Crabb then played for both Pencoed Phoenix under-18s and Hendy under-18s before joining Worcester Warriors in 2019. In June 2020, she signed with her current club, Gloucester-Hartpury.

=== International career ===
Following a year out due to a knee injury, Crabb made her international debut against Hong Kong in the 2018 autumn series held at Cardiff Arm's Park. She has since represented the Wales women's squad at each subsequent Six Nations Championship, and has won 22 caps to date. She competed at the 2021 Six Nations Championship.

Crabb is one of 31 Welsh players who have received full-time contracts as of January 2022. She was named in Wales 2022 Six Nations squad. She was in the starting line-up in every match of the Six Nations tournament.

Crabb scored the only try in Wales warm-up match against England ahead of the World Cup. She was selected in Wales squad for the 2021 Rugby World Cup in New Zealand.

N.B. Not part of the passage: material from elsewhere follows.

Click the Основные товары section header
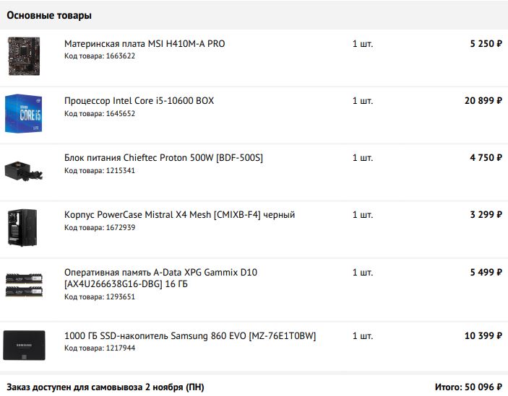The height and width of the screenshot is (396, 508). point(49,15)
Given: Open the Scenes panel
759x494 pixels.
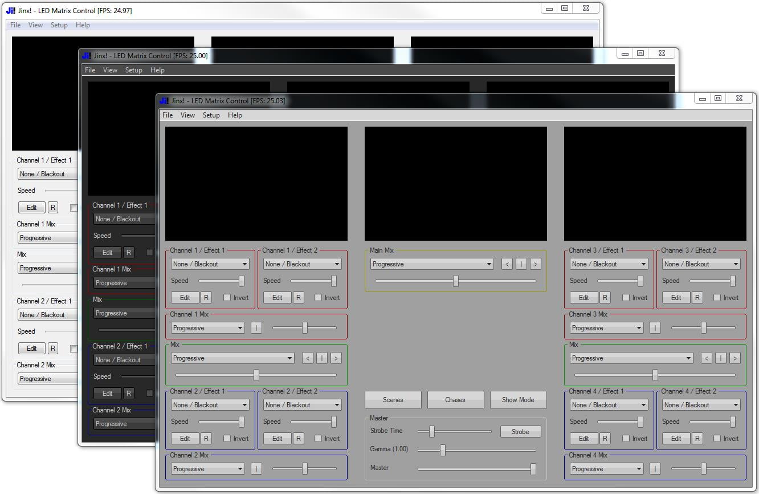Looking at the screenshot, I should coord(393,399).
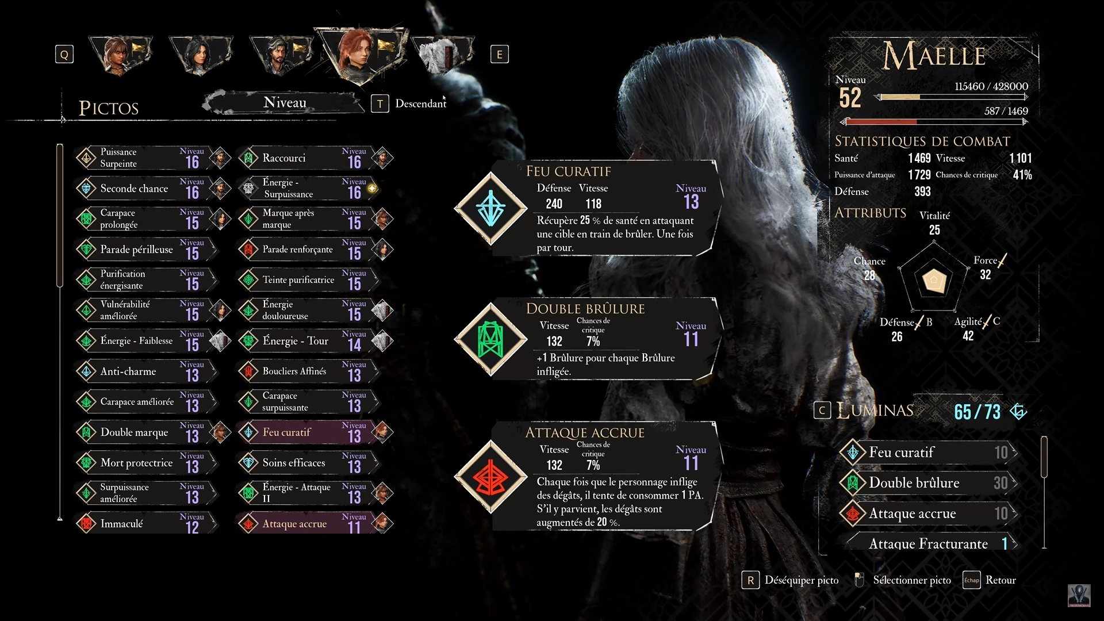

She was named in the Welsh side for the 2025 Six Nations Championship in March. On 11 August 2025, she was named in the Welsh squad to the Women's Rugby World Cup in England.

== Personal life ==
Born in Swansea, Crabb attended Ynystawe Primary School and Morriston Comprehensive before joining the Llandarcy Academy of Sport to develop her rugby skills. She then moved to Cardiff Metropolitan University in 2018 to study strength conditioning, rehabilitation and massage. She balances her role as personal trainer and online coach alongside her rugby career.